_TASK PROMPT_. Retype the full set of data, character for character.

_MATERIALS PROVIDED_.
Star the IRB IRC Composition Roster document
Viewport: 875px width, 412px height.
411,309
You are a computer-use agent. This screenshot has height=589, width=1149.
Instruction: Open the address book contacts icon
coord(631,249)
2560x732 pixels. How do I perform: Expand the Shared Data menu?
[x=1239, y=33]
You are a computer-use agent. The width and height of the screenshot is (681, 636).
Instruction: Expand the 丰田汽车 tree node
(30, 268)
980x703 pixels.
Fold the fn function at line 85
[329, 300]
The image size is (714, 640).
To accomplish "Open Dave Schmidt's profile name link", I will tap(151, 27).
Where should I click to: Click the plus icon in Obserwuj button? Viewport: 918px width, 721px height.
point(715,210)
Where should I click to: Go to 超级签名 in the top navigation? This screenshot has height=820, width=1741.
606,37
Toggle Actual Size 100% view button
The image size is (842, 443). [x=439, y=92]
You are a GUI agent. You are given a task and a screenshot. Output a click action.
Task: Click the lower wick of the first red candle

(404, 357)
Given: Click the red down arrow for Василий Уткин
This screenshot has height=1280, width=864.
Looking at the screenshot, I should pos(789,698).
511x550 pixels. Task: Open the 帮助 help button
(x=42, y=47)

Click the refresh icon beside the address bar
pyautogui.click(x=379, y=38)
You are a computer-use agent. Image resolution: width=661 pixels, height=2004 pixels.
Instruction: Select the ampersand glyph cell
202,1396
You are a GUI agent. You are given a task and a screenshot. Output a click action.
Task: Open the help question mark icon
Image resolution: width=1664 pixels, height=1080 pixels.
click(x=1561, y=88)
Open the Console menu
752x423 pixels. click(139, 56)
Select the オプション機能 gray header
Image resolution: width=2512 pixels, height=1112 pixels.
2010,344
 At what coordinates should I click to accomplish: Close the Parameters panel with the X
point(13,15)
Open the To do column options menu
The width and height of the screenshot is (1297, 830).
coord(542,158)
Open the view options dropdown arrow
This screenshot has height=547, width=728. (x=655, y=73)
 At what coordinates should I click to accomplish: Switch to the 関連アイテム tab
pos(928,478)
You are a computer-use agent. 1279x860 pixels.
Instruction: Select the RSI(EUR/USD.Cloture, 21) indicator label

_ANSWER FOR THE TASK_.
Star the IRB IRC Composition Roster document
Viewport: 875px width, 412px height.
411,309
You are a computer-use agent. This screenshot has height=589, width=1149.
Instruction: Open the address book contacts icon
coord(631,249)
2560x732 pixels. How do I perform: Expand the Shared Data menu?
[x=1239, y=33]
You are a computer-use agent. The width and height of the screenshot is (681, 636).
Instruction: Expand the 丰田汽车 tree node
(30, 268)
980x703 pixels.
Fold the fn function at line 85
[329, 300]
The image size is (714, 640).
To accomplish "Open Dave Schmidt's profile name link", I will tap(151, 27).
Where should I click to: Click the plus icon in Obserwuj button? Viewport: 918px width, 721px height.
point(715,210)
Where should I click to: Go to 超级签名 in the top navigation? This screenshot has height=820, width=1741.
606,37
Toggle Actual Size 100% view button
The image size is (842, 443). [x=439, y=92]
You are a GUI agent. You are given a task and a screenshot. Output a click action.
Task: Click the lower wick of the first red candle

(404, 357)
Given: Click the red down arrow for Василий Уткин
This screenshot has height=1280, width=864.
Looking at the screenshot, I should pos(789,698).
511x550 pixels. Task: Open the 帮助 help button
(x=42, y=47)

Click the refresh icon beside the address bar
pyautogui.click(x=379, y=38)
You are a computer-use agent. Image resolution: width=661 pixels, height=2004 pixels.
Instruction: Select the ampersand glyph cell
202,1396
You are a GUI agent. You are given a task and a screenshot. Output a click action.
Task: Open the help question mark icon
Image resolution: width=1664 pixels, height=1080 pixels.
click(x=1561, y=88)
Open the Console menu
752x423 pixels. click(139, 56)
Select the オプション機能 gray header
Image resolution: width=2512 pixels, height=1112 pixels.
2010,344
 At what coordinates should I click to accomplish: Close the Parameters panel with the X
point(13,15)
Open the To do column options menu
The width and height of the screenshot is (1297, 830).
coord(542,158)
Open the view options dropdown arrow
This screenshot has height=547, width=728. (x=655, y=73)
 At what coordinates should I click to accomplish: Switch to the 関連アイテム tab
pos(928,478)
You are a computer-use agent. 1279x860 pixels.
Instruction: Select the RSI(EUR/USD.Cloture, 21) indicator label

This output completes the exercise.